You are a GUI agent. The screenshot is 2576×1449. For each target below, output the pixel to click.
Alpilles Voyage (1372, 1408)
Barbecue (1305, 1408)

----------

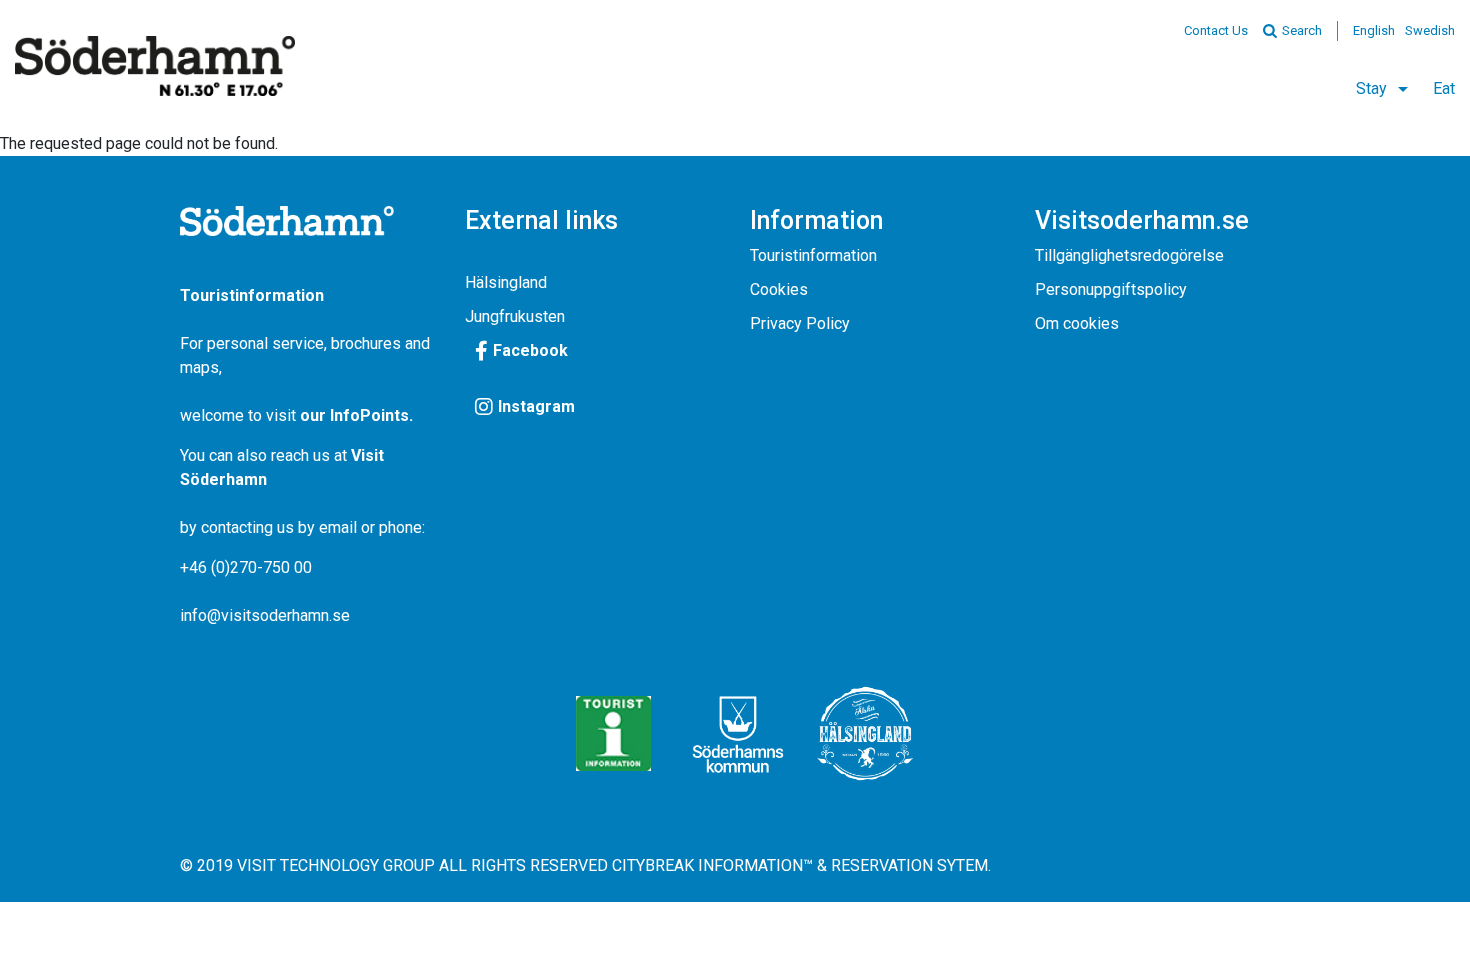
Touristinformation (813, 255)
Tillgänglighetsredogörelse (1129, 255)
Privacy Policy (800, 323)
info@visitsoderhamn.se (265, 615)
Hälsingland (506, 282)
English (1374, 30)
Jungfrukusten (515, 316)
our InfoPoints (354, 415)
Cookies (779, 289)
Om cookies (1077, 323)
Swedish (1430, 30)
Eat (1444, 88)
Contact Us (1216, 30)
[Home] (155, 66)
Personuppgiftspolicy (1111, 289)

----------

Above are the records; from them, give again exactly the lines from the one containing "Om cookies (1077, 323)" through the one containing "Personuppgiftspolicy (1111, 289)", both included.

Om cookies (1077, 323)
Swedish (1430, 30)
Eat (1444, 88)
Contact Us (1216, 30)
[Home] (155, 66)
Personuppgiftspolicy (1111, 289)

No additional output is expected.